Convert the listing below into a numbered list, omitting any blank lines.

-- Start of Supplied records --

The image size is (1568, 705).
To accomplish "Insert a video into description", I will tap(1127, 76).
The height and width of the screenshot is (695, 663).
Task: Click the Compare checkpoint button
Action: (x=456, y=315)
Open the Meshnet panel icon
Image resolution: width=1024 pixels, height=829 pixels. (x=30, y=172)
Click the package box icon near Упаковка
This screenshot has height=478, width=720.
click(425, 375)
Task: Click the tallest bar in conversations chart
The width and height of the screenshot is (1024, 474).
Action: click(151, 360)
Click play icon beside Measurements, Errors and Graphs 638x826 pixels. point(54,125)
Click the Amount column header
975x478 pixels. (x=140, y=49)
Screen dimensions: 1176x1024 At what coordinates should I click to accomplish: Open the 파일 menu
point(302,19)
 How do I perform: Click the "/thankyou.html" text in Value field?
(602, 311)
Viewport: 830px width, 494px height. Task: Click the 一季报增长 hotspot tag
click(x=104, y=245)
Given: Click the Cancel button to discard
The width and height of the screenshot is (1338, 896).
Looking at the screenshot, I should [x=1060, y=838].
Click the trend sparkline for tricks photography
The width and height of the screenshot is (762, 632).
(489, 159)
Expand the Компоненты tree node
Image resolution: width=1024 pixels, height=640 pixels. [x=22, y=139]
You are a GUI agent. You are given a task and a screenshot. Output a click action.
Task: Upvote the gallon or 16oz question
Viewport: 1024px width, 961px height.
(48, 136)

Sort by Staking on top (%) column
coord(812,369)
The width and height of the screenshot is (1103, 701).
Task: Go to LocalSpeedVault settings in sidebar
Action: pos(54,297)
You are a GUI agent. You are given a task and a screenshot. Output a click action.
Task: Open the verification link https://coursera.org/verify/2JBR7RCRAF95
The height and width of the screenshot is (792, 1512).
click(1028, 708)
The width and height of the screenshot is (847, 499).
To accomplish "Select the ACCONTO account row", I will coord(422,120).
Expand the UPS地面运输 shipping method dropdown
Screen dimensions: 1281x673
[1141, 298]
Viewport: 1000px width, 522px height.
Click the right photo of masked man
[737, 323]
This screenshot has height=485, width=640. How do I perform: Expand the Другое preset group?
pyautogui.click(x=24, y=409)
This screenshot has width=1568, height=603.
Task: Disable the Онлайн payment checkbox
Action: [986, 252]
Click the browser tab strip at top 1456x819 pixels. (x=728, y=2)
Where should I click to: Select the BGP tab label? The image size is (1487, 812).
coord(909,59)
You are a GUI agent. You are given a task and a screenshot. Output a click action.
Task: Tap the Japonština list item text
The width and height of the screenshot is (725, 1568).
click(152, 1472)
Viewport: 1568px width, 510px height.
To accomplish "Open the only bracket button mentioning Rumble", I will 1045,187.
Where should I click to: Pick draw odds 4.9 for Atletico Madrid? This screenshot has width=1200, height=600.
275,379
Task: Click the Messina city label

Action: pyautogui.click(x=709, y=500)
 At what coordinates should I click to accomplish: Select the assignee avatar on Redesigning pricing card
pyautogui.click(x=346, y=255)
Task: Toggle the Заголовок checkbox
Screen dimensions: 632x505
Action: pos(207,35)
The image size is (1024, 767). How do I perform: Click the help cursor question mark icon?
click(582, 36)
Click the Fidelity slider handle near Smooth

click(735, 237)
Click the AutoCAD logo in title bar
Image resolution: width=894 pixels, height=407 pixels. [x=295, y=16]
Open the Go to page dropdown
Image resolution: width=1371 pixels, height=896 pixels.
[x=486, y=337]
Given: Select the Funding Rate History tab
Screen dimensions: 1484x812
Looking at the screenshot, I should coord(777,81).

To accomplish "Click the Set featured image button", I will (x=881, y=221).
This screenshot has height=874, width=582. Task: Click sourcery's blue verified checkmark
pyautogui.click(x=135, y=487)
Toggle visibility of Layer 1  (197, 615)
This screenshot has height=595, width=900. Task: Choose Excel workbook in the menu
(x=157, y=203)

-- End of Supplied records --

● **Completed exercise**:
1. The image size is (1568, 705).
2. To accomplish "Insert a video into description", I will tap(1127, 76).
3. The height and width of the screenshot is (695, 663).
4. Task: Click the Compare checkpoint button
5. Action: (x=456, y=315)
6. Open the Meshnet panel icon
7. Image resolution: width=1024 pixels, height=829 pixels. (x=30, y=172)
8. Click the package box icon near Упаковка
9. This screenshot has height=478, width=720.
10. click(425, 375)
11. Task: Click the tallest bar in conversations chart
12. The width and height of the screenshot is (1024, 474).
13. Action: click(151, 360)
14. Click play icon beside Measurements, Errors and Graphs 638x826 pixels. point(54,125)
15. Click the Amount column header
16. 975x478 pixels. (x=140, y=49)
17. Screen dimensions: 1176x1024 At what coordinates should I click to accomplish: Open the 파일 menu
18. point(302,19)
19.  How do I perform: Click the "/thankyou.html" text in Value field?
20. (602, 311)
21. Viewport: 830px width, 494px height. Task: Click the 一季报增长 hotspot tag
22. click(x=104, y=245)
23. Given: Click the Cancel button to discard
24. The width and height of the screenshot is (1338, 896).
25. Looking at the screenshot, I should [x=1060, y=838].
26. Click the trend sparkline for tricks photography
27. The width and height of the screenshot is (762, 632).
28. (489, 159)
29. Expand the Компоненты tree node
30. Image resolution: width=1024 pixels, height=640 pixels. [x=22, y=139]
31. You are a GUI agent. You are given a task and a screenshot. Output a click action.
32. Task: Upvote the gallon or 16oz question
33. Viewport: 1024px width, 961px height.
34. (48, 136)
35. Sort by Staking on top (%) column
36. coord(812,369)
37. The width and height of the screenshot is (1103, 701).
38. Task: Go to LocalSpeedVault settings in sidebar
39. Action: pos(54,297)
40. You are a GUI agent. You are given a task and a screenshot. Output a click action.
41. Task: Open the verification link https://coursera.org/verify/2JBR7RCRAF95
42. The height and width of the screenshot is (792, 1512).
43. click(1028, 708)
44. The width and height of the screenshot is (847, 499).
45. To accomplish "Select the ACCONTO account row", I will coord(422,120).
46. Expand the UPS地面运输 shipping method dropdown
47. Screen dimensions: 1281x673
48. [1141, 298]
49. Viewport: 1000px width, 522px height.
50. Click the right photo of masked man
51. [737, 323]
52. This screenshot has height=485, width=640. How do I perform: Expand the Другое preset group?
53. pyautogui.click(x=24, y=409)
54. This screenshot has width=1568, height=603.
55. Task: Disable the Онлайн payment checkbox
56. Action: [986, 252]
57. Click the browser tab strip at top 1456x819 pixels. (x=728, y=2)
58. Where should I click to: Select the BGP tab label? The image size is (1487, 812).
59. coord(909,59)
60. You are a GUI agent. You are given a task and a screenshot. Output a click action.
61. Task: Tap the Japonština list item text
62. The width and height of the screenshot is (725, 1568).
63. click(152, 1472)
64. Viewport: 1568px width, 510px height.
65. To accomplish "Open the only bracket button mentioning Rumble", I will 1045,187.
66. Where should I click to: Pick draw odds 4.9 for Atletico Madrid? This screenshot has width=1200, height=600.
67. 275,379
68. Task: Click the Messina city label
69. Action: pyautogui.click(x=709, y=500)
70.  At what coordinates should I click to accomplish: Select the assignee avatar on Redesigning pricing card
71. pyautogui.click(x=346, y=255)
72. Task: Toggle the Заголовок checkbox
73. Screen dimensions: 632x505
74. Action: pos(207,35)
75. The image size is (1024, 767). How do I perform: Click the help cursor question mark icon?
76. click(582, 36)
77. Click the Fidelity slider handle near Smooth
78. click(735, 237)
79. Click the AutoCAD logo in title bar
80. Image resolution: width=894 pixels, height=407 pixels. [x=295, y=16]
81. Open the Go to page dropdown
82. Image resolution: width=1371 pixels, height=896 pixels.
83. [x=486, y=337]
84. Given: Select the Funding Rate History tab
85. Screen dimensions: 1484x812
86. Looking at the screenshot, I should coord(777,81).
87. To accomplish "Click the Set featured image button", I will (x=881, y=221).
88. This screenshot has height=874, width=582. Task: Click sourcery's blue verified checkmark
89. pyautogui.click(x=135, y=487)
90. Toggle visibility of Layer 1  (197, 615)
91. This screenshot has height=595, width=900. Task: Choose Excel workbook in the menu
92. (x=157, y=203)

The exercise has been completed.